Aftab_1138
Mar 23, 2009Nimbostratus
syslog-ng filter not working
Using the guideline in this article:
http://devcentral.f5.com/Default.aspx?tabid=53&view=topic&forumid=5&postid=8888
I created the following syslog-ng.conf section for logging from my iRule (named create_w3c_traffic_log) into a separate log file:
...
local0.info send w3c log entries to a separate file
filter f_local0_w3c_log {
facility(local0) and level(info) and match("create_w3c_traffic_log");
};
destination can be a hostname or IP address
destination d_logging {
file("/var/log/w3cLog" create_dirs(yes));
};
log {
source(local);
filter(f_local0_w3c_log);
destination(d_logging);
};
...
This logs properly to w3log file but the main log file "ltm" is also recording the same message.

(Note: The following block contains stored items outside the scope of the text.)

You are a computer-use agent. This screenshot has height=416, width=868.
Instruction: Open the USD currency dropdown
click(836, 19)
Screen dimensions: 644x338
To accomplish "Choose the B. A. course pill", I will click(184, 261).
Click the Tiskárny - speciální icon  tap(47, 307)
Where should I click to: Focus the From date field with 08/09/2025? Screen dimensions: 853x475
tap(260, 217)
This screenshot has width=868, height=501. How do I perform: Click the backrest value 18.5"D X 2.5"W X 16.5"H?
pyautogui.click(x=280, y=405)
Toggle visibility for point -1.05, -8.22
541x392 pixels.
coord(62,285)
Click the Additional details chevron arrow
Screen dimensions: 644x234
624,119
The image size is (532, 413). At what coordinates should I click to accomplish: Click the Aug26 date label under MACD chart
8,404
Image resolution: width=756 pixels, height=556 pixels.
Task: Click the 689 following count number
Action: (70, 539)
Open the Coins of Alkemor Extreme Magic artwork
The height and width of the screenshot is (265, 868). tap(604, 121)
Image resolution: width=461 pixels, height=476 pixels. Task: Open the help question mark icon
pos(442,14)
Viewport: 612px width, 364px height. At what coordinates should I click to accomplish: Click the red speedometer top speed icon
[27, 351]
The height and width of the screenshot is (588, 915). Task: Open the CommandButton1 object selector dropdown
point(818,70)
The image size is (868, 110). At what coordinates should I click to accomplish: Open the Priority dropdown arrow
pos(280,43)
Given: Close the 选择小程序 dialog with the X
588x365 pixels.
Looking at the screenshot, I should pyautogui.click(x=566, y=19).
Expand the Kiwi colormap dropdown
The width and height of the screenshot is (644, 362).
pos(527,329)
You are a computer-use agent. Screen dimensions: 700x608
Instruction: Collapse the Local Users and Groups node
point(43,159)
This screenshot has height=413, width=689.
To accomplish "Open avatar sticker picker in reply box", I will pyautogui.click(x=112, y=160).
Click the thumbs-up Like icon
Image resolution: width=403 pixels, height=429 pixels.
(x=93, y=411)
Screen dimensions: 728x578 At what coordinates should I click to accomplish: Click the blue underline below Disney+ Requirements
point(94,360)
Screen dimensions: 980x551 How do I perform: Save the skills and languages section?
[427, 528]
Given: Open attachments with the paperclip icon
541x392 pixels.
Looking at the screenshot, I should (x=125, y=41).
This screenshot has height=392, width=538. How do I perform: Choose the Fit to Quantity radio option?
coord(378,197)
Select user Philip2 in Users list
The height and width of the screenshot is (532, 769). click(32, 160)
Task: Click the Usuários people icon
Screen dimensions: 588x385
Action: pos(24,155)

I have added the filter to the main log file to skip these messages, as:
...
local0.*/var/log/ltm
filter f_local0 {
facility(local0) and level(info..emerg) and not match("create_w3c_traffic_log");
};
filter f_no_audit {
not match("AUDIT");
};
destination d_ltm {
file("/var/log/ltm" create_dirs(yes));
};
log {
source(s_syslog_pipe);
filter(f_local0);
filter(f_no_audit);
destination(d_ltm);
};
...
What is wrong here?
I have BIG-IP 10.0.0 Build 5460.0 Hotfix HF1 software.